Item position entries -
= = = = = = =
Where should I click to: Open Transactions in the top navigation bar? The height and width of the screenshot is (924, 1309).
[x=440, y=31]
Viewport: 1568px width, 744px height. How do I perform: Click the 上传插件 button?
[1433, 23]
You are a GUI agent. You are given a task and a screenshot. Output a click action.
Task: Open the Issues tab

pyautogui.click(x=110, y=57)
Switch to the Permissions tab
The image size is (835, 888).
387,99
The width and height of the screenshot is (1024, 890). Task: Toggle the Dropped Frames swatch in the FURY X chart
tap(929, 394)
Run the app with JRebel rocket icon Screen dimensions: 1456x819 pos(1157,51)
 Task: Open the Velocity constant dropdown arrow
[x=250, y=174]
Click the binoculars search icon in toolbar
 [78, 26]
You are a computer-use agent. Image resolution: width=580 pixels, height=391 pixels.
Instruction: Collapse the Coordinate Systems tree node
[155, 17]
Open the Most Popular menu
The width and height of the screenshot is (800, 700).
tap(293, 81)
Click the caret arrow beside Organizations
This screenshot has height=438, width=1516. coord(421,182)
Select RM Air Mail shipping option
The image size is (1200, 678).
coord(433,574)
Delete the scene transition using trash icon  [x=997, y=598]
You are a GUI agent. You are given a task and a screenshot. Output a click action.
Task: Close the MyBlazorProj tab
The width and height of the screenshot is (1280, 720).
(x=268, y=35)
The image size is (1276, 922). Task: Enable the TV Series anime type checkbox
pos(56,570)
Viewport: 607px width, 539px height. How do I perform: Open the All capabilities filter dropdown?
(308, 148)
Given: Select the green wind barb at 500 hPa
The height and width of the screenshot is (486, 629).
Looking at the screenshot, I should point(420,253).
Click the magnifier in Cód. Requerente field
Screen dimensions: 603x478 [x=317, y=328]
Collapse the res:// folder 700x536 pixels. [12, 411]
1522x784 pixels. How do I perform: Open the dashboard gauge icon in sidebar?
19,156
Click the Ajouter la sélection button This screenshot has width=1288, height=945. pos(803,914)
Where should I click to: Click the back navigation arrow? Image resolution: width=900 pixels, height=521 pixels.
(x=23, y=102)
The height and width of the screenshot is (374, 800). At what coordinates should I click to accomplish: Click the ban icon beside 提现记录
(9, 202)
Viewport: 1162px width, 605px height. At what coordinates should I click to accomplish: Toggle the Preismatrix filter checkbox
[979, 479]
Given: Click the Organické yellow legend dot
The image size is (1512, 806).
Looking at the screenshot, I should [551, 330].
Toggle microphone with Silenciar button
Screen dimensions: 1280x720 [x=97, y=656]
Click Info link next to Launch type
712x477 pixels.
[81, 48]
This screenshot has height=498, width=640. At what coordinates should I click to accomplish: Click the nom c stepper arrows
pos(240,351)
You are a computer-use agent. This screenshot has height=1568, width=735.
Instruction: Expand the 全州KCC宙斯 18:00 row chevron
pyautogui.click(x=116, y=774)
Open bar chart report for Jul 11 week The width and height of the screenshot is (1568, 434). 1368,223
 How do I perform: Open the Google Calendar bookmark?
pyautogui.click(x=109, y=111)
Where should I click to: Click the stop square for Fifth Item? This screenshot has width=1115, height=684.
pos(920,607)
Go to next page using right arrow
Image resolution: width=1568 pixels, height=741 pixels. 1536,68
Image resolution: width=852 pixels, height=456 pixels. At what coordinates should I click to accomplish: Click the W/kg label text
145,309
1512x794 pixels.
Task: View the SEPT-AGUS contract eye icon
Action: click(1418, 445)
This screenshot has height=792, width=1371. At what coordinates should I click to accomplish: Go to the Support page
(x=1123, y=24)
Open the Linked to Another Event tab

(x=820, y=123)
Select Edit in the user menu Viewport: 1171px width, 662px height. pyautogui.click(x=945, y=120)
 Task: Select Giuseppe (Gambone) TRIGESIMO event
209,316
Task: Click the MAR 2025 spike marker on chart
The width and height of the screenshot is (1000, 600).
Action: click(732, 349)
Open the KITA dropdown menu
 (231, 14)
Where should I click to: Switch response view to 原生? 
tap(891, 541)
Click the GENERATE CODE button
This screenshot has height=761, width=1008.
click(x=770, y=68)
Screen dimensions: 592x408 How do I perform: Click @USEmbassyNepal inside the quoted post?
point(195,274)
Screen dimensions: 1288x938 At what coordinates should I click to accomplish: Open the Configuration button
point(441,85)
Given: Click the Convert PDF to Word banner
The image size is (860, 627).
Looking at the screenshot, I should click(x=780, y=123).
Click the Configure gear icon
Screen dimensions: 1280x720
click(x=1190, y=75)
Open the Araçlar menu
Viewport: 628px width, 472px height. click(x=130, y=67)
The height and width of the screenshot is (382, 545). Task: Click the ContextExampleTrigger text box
= = = = = = =
Written exercise - Report each line of the records above that contains the string "resolution".

Exercise solution -
You are a computer-use agent. Image resolution: width=580 pixels, height=391 pixels.
Where should I click to: Click the back navigation arrow? Image resolution: width=900 pixels, height=521 pixels.
Image resolution: width=1568 pixels, height=741 pixels. 1536,68
Image resolution: width=852 pixels, height=456 pixels. At what coordinates should I click to accomplish: Click the W/kg label text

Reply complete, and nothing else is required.